Source extract »

# thinking of buying a c5 2.7t...



## onedropper (Sep 15, 2008)

and want some input on their overall reliability. besides the flimsy cup holders (if there's one thing vw/audi has never done well, there it is), are there any major problems these cars exhibit that i should keep in mind before buying (i.e. turbos going south, etc.)? 
the car i have my eye on is an '02 with 62k and tiptronic (my wife's sick of driving stick). according to the carfax it was a california car until last year, which is an added bonus. 
thanks in advance for your input.


----------



## EK20 (Sep 28, 2004)

*Re: thinking of buying a c5 2.7t... (onedropper)*

I'm sure someone more will chime in, but coilpacks and throttle body boots are common issues, and of course the turbos are also a known issue.


----------



## ur faster (Jul 21, 2005)

*Re: thinking of buying a c5 2.7t... (EK20)*

do it, super fun family car! ive had mine for 80,000 miles and so far just basic upkeep, just take care of it and it should run great, the only bad thing is the crappy finish they put on all there panel buttons, it just all peels off, that black stuff, it sucks!otherwise great motor and great car for me http://****************.com/smile/emthup.gif


----------



## AceOfSpades (Feb 26, 2003)

I'm in the same boat
whats the deal i'm looking at 6 speed models
I hear cam seals maybe head gasket
front rotors and cv boots go bad and what not but clue me in as well please I used to deal with corrado's all the time will this be as bad?


----------



## EK20 (Sep 28, 2004)

*Re: (AceOfSpades)*

Maintenance shouldn't be bad if you're handy with tools or know techs that like doing side work for way cheaper then the dealer would charge. I'm the latter, knowing several techs at various Audi and VW dealers. http://****************.com/smile/emthup.gif


----------



## onedropper (Sep 15, 2008)

*Re: (EK20)*

well, for various reasons, my wife and i decided to pass on the car. 
if anyone's looking for a great deal on a 2.7t with low miles, the car is in ft. lee, nj about a half mile from the george washington bridge at a used car dealer called 'cars 4 u.' 
i found a craigslist ad:
http://newjersey.craigslist.or....html 
fyi, when i was looking at the car, it was listed for $9475.


----------

Data listing:
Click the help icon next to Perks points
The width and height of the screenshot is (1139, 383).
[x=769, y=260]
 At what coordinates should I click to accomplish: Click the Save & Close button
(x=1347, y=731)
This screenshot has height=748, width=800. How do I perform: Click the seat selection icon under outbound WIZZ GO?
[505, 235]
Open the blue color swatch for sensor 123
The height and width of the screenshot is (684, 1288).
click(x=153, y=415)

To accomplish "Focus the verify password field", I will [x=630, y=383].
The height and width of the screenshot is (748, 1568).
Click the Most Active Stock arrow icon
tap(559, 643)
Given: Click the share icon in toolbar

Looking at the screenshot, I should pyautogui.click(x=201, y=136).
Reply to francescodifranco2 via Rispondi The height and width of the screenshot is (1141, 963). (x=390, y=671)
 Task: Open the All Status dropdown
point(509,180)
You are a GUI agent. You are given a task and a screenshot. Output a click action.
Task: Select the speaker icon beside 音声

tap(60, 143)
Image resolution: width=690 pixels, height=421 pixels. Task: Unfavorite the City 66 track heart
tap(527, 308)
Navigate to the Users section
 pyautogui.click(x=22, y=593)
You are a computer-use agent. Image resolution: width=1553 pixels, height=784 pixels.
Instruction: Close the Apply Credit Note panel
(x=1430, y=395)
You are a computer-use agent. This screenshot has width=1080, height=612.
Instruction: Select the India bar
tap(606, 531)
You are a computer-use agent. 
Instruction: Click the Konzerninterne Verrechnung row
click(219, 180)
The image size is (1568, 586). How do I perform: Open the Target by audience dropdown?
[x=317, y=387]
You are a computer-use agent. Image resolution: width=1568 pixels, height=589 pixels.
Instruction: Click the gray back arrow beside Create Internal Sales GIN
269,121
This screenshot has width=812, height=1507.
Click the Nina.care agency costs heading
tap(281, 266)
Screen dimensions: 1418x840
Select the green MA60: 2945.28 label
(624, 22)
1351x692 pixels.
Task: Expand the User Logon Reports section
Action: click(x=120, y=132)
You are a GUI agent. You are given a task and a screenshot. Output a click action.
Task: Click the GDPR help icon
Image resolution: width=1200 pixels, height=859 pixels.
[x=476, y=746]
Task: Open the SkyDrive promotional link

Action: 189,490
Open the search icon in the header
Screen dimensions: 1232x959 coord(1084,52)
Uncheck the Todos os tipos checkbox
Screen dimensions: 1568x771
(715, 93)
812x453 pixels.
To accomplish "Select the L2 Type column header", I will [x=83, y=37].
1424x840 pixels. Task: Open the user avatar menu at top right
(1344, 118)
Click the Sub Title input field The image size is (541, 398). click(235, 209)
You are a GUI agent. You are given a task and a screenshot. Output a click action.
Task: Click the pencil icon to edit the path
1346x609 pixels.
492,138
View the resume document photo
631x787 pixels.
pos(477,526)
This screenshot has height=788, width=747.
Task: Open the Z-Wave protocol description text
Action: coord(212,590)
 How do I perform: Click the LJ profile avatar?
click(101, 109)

Task instructions »
[1] Based on the forum thread, mark each statement yes or no and quote the words that decide it: (a) The car onedropper had in mind has a manual transmission. (b) The poster "ur faster" has owned a car for 80,000 miles. (c) onedropper went ahead and bought the car.
[2] Answer these from the forum thread:
(a) According to the carfax, where was the car until last year?
(b) What does "ur faster" say peels off?
(c) What price was the car listed for?
[3] Write out the stretch of the forum thread from "and want some" through "going south, etc.)?".

Solutions »
[1]
(a) No: "an '02 with 62k and tiptronic (my wife's sick of driving stick)"
(b) Yes: "ive had mine for 80,000 miles"
(c) No: "my wife and i decided to pass on the car."

[2]
(a) California
(b) The finish on the panel buttons
(c) $9475

[3]
and want some input on their overall reliability. besides the flimsy cup holders (if there's one thing vw/audi has never done well, there it is), are there any major problems these cars exhibit that i should keep in mind before buying (i.e. turbos going south, etc.)?